The foreseen increase in luminosity and pileup at the High-Luminosity Large Hadron Collider (HL-LHC) [1] will challenge both the detector hardware and the reconstruction software. With higher pile-up, calorimeter energy reconstruction depends even more on pattern-recognition algorithms. These algorithms have to cluster together deposits produced by the same parent particle while rejecting any particle cross-contamination and noise as soon as possible.
The algorithm responsible for clustering calorimeter hits together must be both accurate and efficient, capable of handling the enormous number of hits recorded per event, and scalable to modern computing architectures.
Traditional clustering algorithms often fall short in this context. Their strictly sequential logic struggles with modern, data-heavy events and maps poorly to GPUs. Moreover, most ignore the physical weight of each hit, its deposited energy, which could guide clustering.
These limitations led to the development of CLUE (CLUstering of Energy) [2], an algorithm tailored to the unique requirements of high-granularity calorimeters. CLUE is a density-based, weighted clustering algorithm: it determines clusters based on both the spatial density of points and their associated energy values.
As shown in Figure 1, the algorithm proceeds in four main steps. First, it computes the local energy density for each hit by searching for nearby hits and weighting them according to their distance and energy. A hit that is surrounded by many energetic neighbours will have a higher energy density.
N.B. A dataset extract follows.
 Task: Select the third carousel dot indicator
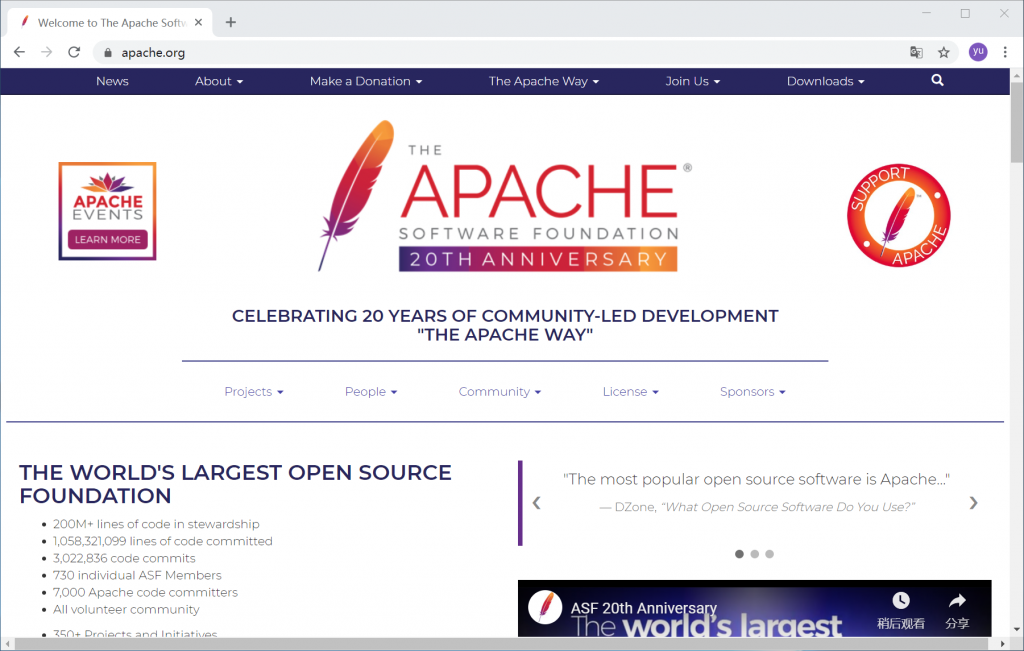point(769,554)
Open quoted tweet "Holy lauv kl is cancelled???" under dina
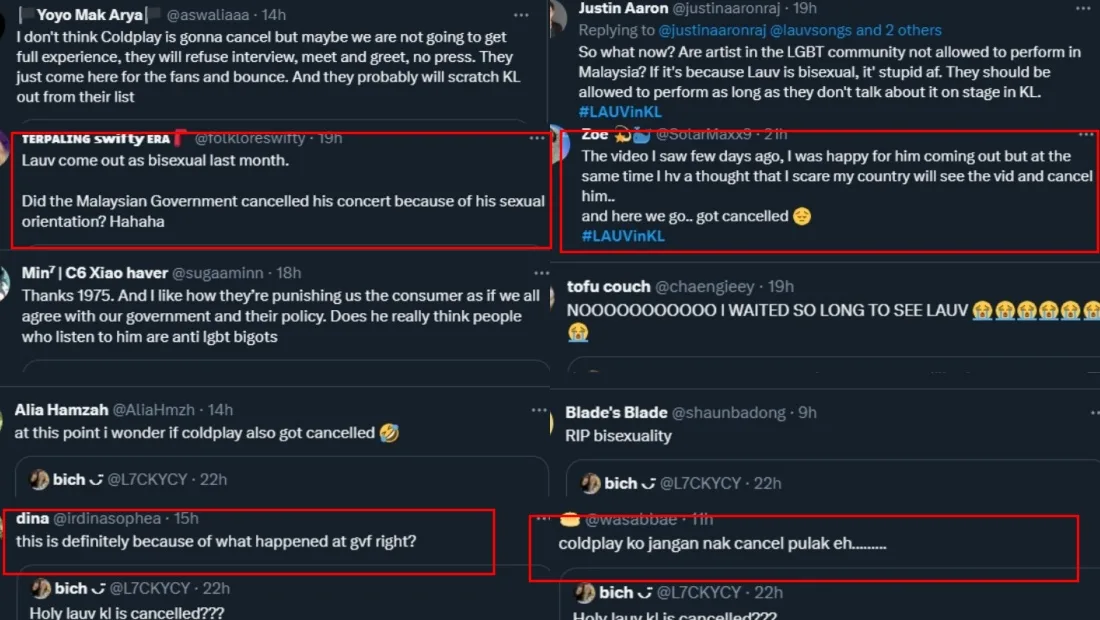 (126, 612)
Next, each point is linked to the closest point with a greater local density within a maximum distance (nearest-higher). Subsequently, points without any nearest-higher are classified: those with a density above a given threshold become seeds, which act as cluster centres, while the others are marked as outliers. Finally, clusters are built by linking each point to its nearest-higher, leaving outliers not attached to any cluster.
Each step is highly parallelisable and scales efficiently with the number of points, making CLUE well-suited for GPUs. Moreover, the data structures used by CLUE allow the clustering space to be partitioned efficiently, enabling near-linear computational complexity.
CLUE was originally developed for the High Granularity Calorimeter (HGCAL) [3], which will replace the CMS endcap calorimeters during LS3 [4]. HGCAL is composed of multiple layers of silicon and scintillator sensors that provide excellent spatial resolution. CLUE is first applied within each layer to form 2D clusters, as shown in Figure 2, significantly reducing complexity with minimal loss of information. A 3D version of the algorithm is then used to combine these 2D clusters into complete showers across layers.
The CLUEstering library [5] was developed as a generic package that can be used in any High Energy Physics experiment and in fields beyond ours. Within the EP R&D programme, CLUEstering has been integrated into the Key4HEP [6] software stack within the Future Circular Collider (FCC) [7] project as a detector-agnostic algorithm, allowing its use across a wide range of simulated detector geometries. An example of how it can be used on 4D information (x, y, z, time) is shown in Figure 3.
Beyond high-energy physics, CLUEstering has also been applied in other fields, including the identification of forests by clustering of trees from satellite images, the identification of star clusters in astronomical images captured by CCD telescopes, and for the nearest neighbour search in latent space in machine learning applications [8]. These applications used the publicly available Python version of the CLUEstering library.
Thanks to its high level of parallelism and optimisation for GPUs, CLUE demonstrates excellent performance scaling. As shown in Figure 4, its execution time increases nearly linearly with the number of input points. The benchmarks show that the GPU can achieve a speed-up of about two orders of magnitude with respect to the CPU. Estimated ranges of occupancy for HL-LHC and FCC-hh are also indicated.
In conclusion, combining density-based logic with energy weighting, CLUE offers a highly efficient and scalable solution for large and complex multidimensional datasets. It is a powerful tool not only for high-energy physics experiments like those at the LHC, but also for a wide range of data-intensive scientific applications where speed, accuracy, and scalability are essential.